6. Banques centrales: le grand saut dans l’inconnu

«Bazooka», «bombe nucléaire», «arme ultime»: les récents programmes de rachat d’actifs annoncés par les banques centrales, Fed et Banque centrale européenne en tête – ont obligé les observateurs du marché à recourir à de nouveaux superlatifs. Si la plupart des experts jugent ces mesures indispensables, du moins sur le court terme, afin d’éviter des crises de liquidités chez les banques et les entreprises, les premiers doutes apparaissent déjà quant à leurs conséquences à long terme. Certains économistes anticipent une décennie supplémentaire de taux négatifs, ou proche de zéro en ce qui concerne les Etats-Unis. D’autres, comme Philippe Waechter, redoutent au contraire l’avènement d’une ère d’hyperinflation - seul moyen pour les Etats de rembourser leur dette. 

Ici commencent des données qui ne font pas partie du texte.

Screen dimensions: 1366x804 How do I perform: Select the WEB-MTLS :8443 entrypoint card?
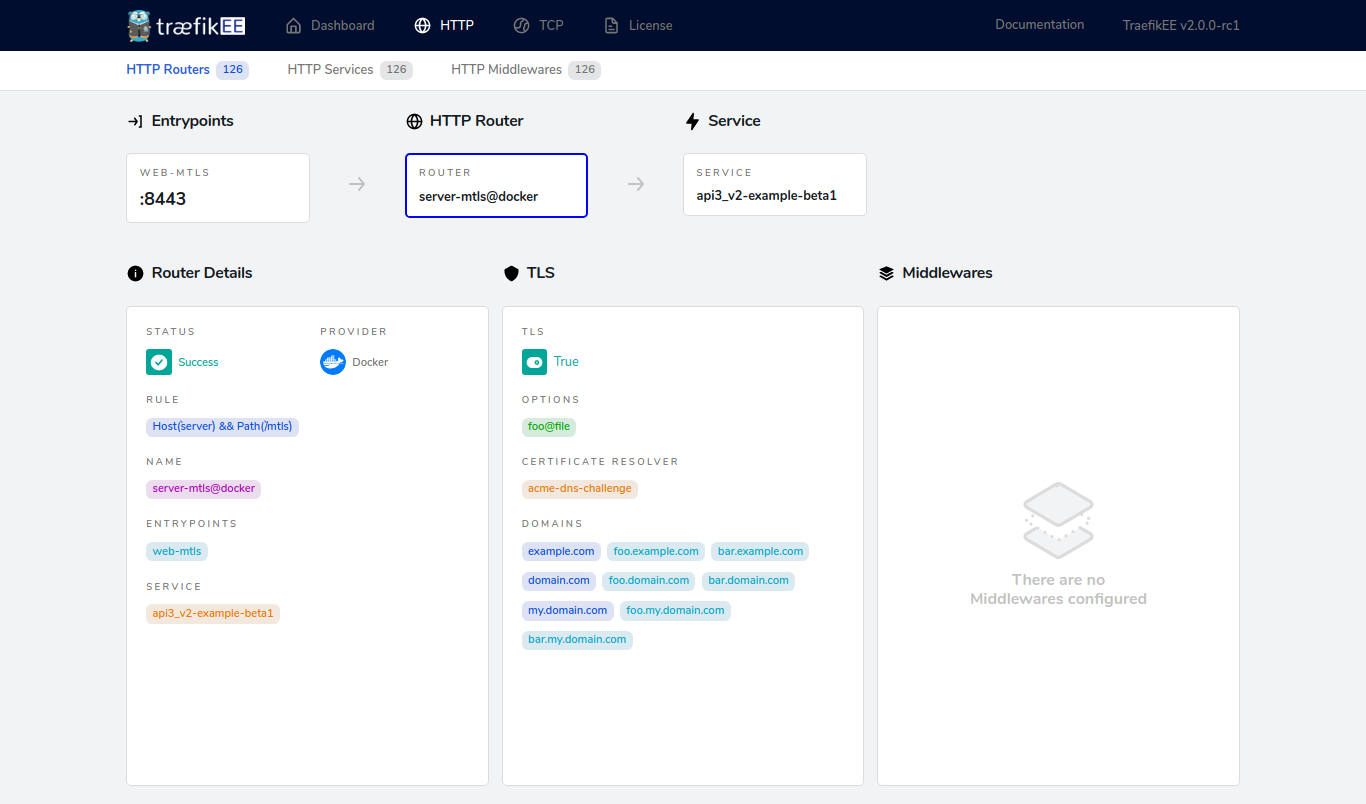click(x=217, y=188)
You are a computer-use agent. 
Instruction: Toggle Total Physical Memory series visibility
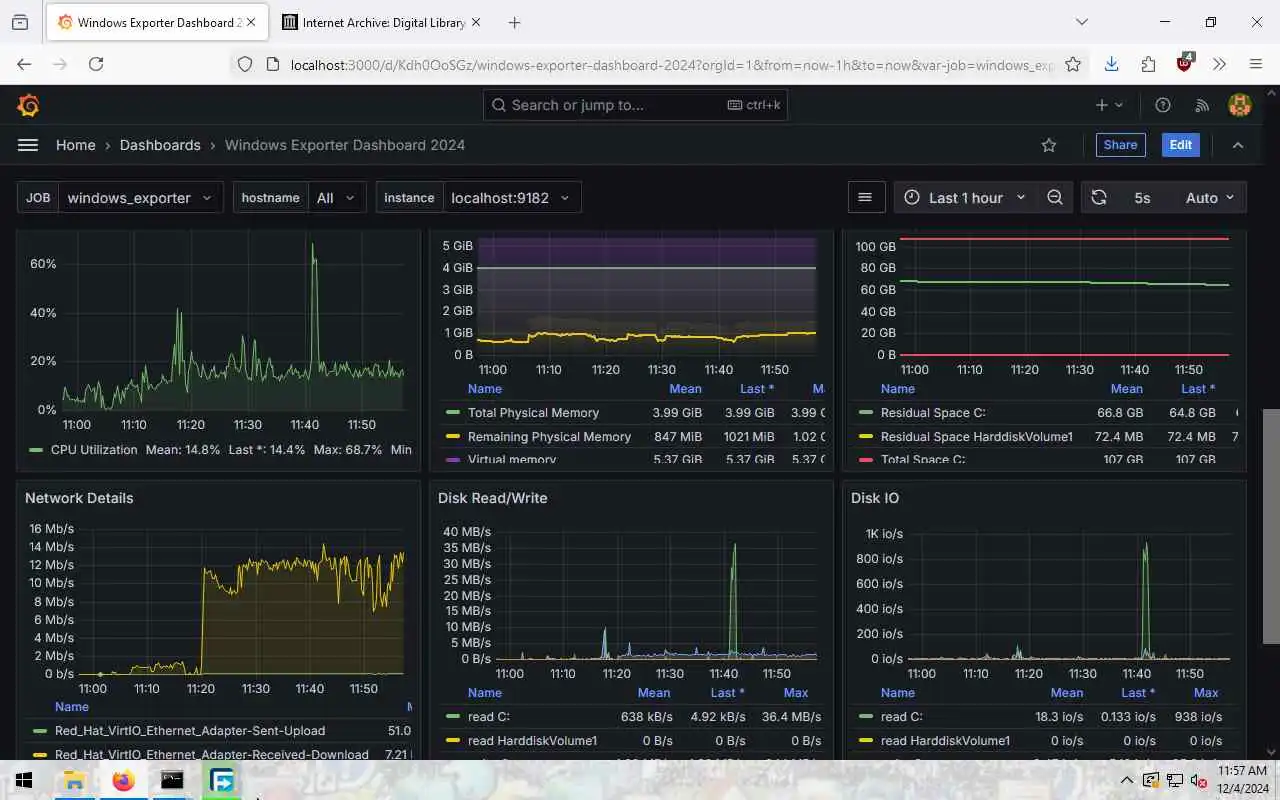coord(533,413)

7. Gouvernements: la tentation du contrôle

Pour les individus, les dernières semaines écoulées ont été marquées par la mise en place de restrictions toujours plus grandes à leur liberté de mouvement, y compris dans les Etats démocratiques. La population a dû accepter sans broncher des injonctions parfois passablement contradictoires. En France, il n’est ainsi plus possible de s’éloigner de son domicile de plus de quelques centaines de mètres sans être muni d’une attestation, cela une semaine après que le gouvernement ait décidé du maintien du premier tour des élections municipales. En Suisse, la population a appris mercredi que Swisscom avait désormais le droit de surveiller les téléphones portables afin de prévenir les éventuels attroupements de personnes dans un même endroit. A l’issue de la crise, les Etats accepteront-ils de renoncer aux pouvoirs de surveillance accrus qui ont été mis à leur disposition? C’est aussi l’une des inconnues de l’impact à long terme de la crise du coronavirus.